• [Assigned task]: If a line below falls between the line with "At what coordinates" and the line with "Where should I click to: Open", or is one of those two, output it exactly; output nothing else and no pictures.

• [The input]:
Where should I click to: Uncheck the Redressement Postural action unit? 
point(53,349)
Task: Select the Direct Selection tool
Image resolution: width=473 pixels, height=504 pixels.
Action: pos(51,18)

...

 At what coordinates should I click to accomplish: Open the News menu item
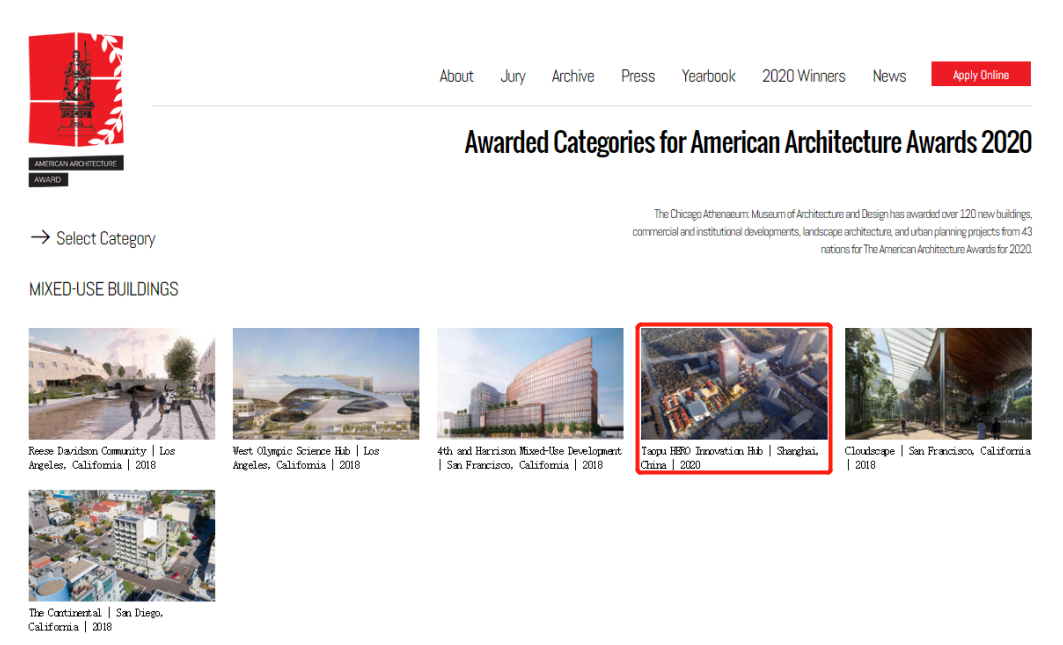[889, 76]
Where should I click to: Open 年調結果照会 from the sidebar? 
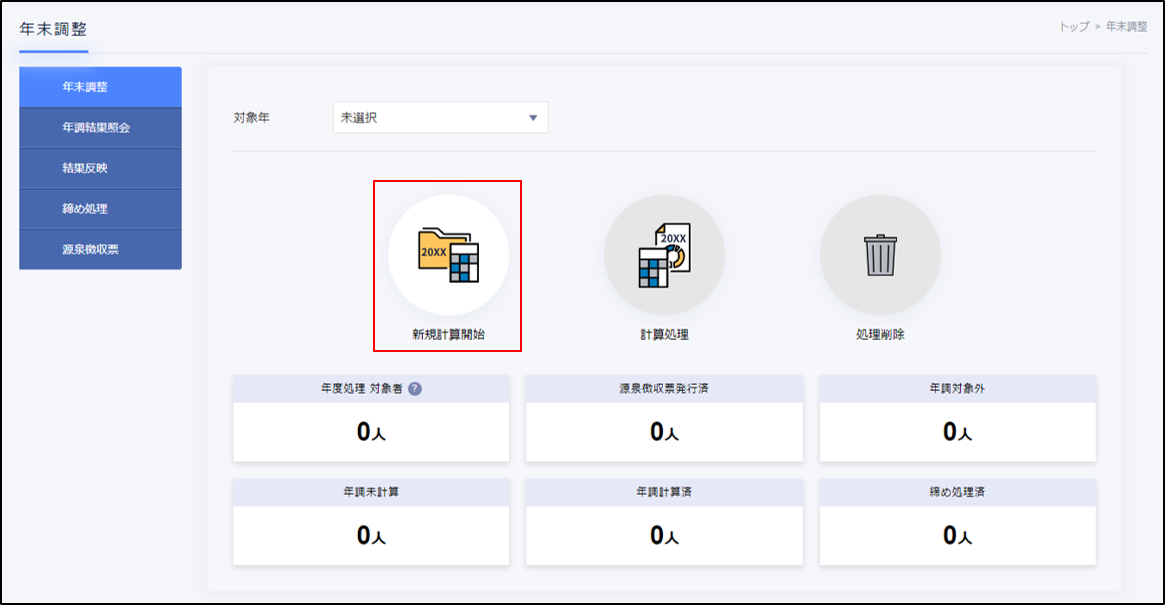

...

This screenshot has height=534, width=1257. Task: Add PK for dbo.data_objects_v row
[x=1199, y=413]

• [Your solution]:
 At what coordinates should I click to accomplish: Open the News menu item
[889, 76]
Where should I click to: Open 年調結果照会 from the sidebar? 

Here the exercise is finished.